Ed Night is something else. He’s not in his late twenties, he’s not from a cushy background and he doesn’t dress in button-up shirts (at least, not on the night I attended his show), and therefore he is different to most of the straight white male comedians you get at the Fringe. Instead, he’s a mere 21 years of age and from Streatham in South London. But most remarkably, his stand-up is some of the cleverest, funniest and most unassuming comedy I’ve encountered at this Fringe.
The title of Night’s show is also the title of a famous poem by Wilfred Owen about the boy soldiers of World War I. Night explains to us that his agent liked the idea of comparing those early twentieth century boys to the doomed youth of today, but that the show doesn’t really have much to do with its title – ‘No, of course I’m not saying zero hour contracts are as bad as the Somme!’

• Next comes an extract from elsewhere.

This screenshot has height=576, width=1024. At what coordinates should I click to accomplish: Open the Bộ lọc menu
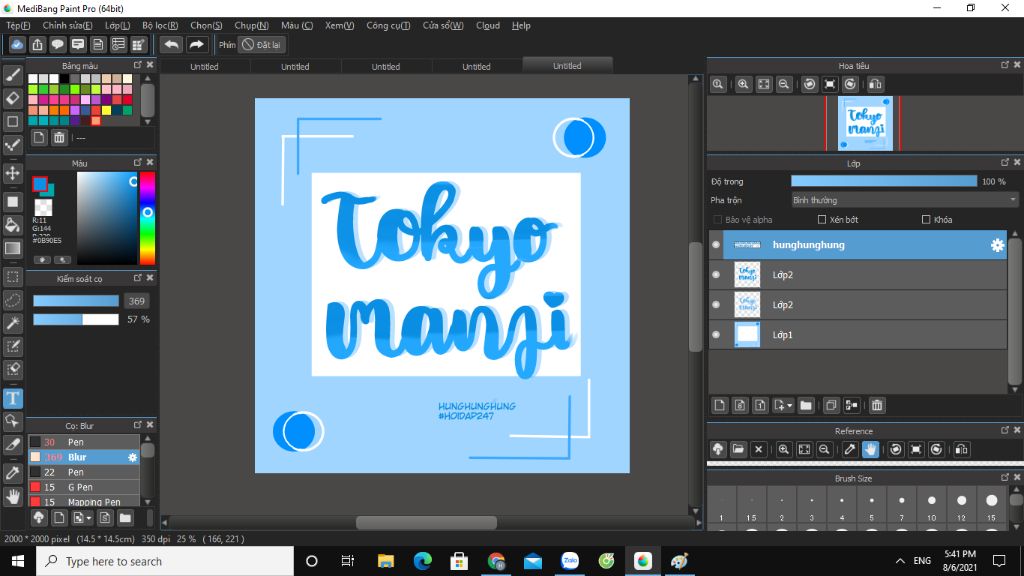coord(160,25)
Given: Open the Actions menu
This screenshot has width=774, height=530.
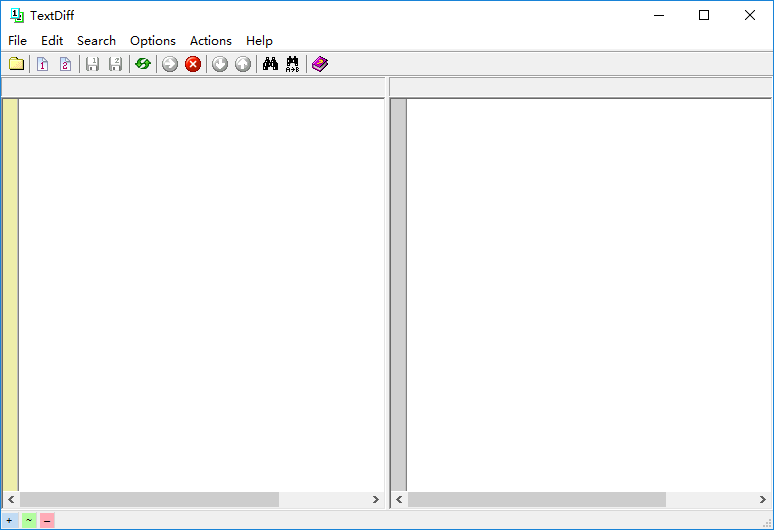Looking at the screenshot, I should coord(211,40).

With his low-key but self-assured delivery, Night is immediately likeable. In the cosy space of the Pleasance Courtyard’s Bunker 1, he makes us feel like we’re all just having a chat. His comedy is insightful and, even in the (intentionally) low-brow bits, has a meaningful core – which he then, of course, proceeds to cynically dismiss for comic effect. He shows great self-awareness, managing to look like everything is just occurring to him when really, he’s always got the next line at the ready to take apart the last.

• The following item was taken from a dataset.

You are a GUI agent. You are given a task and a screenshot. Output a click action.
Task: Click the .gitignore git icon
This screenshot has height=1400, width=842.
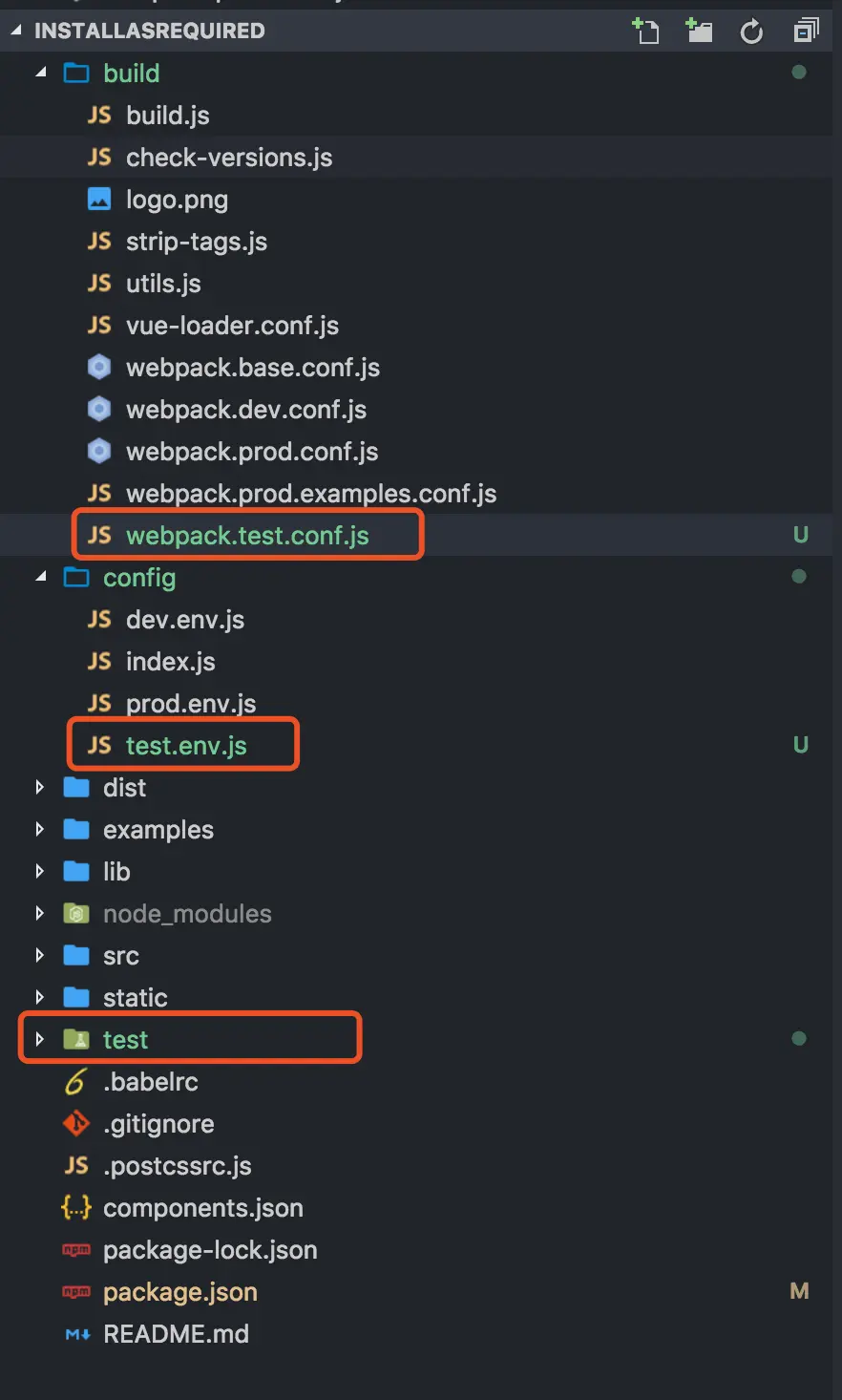[76, 1124]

A perfect mix of political and observational comedy, Ed Night is just as funny talking about the gentrification of Streatham and the sloganisaton of black culture in the UK as he is telling stories about memorable house parties and his persisting singledom. Infuriatingly young, he shows great comic talent and ability to make use of different types of humour, keeping an audience of a very wide age range consistently entertained. And he ends the show by asking us to all go and kill ourselves. Well, that’s only sort of true. But he did ask that it be put in a review.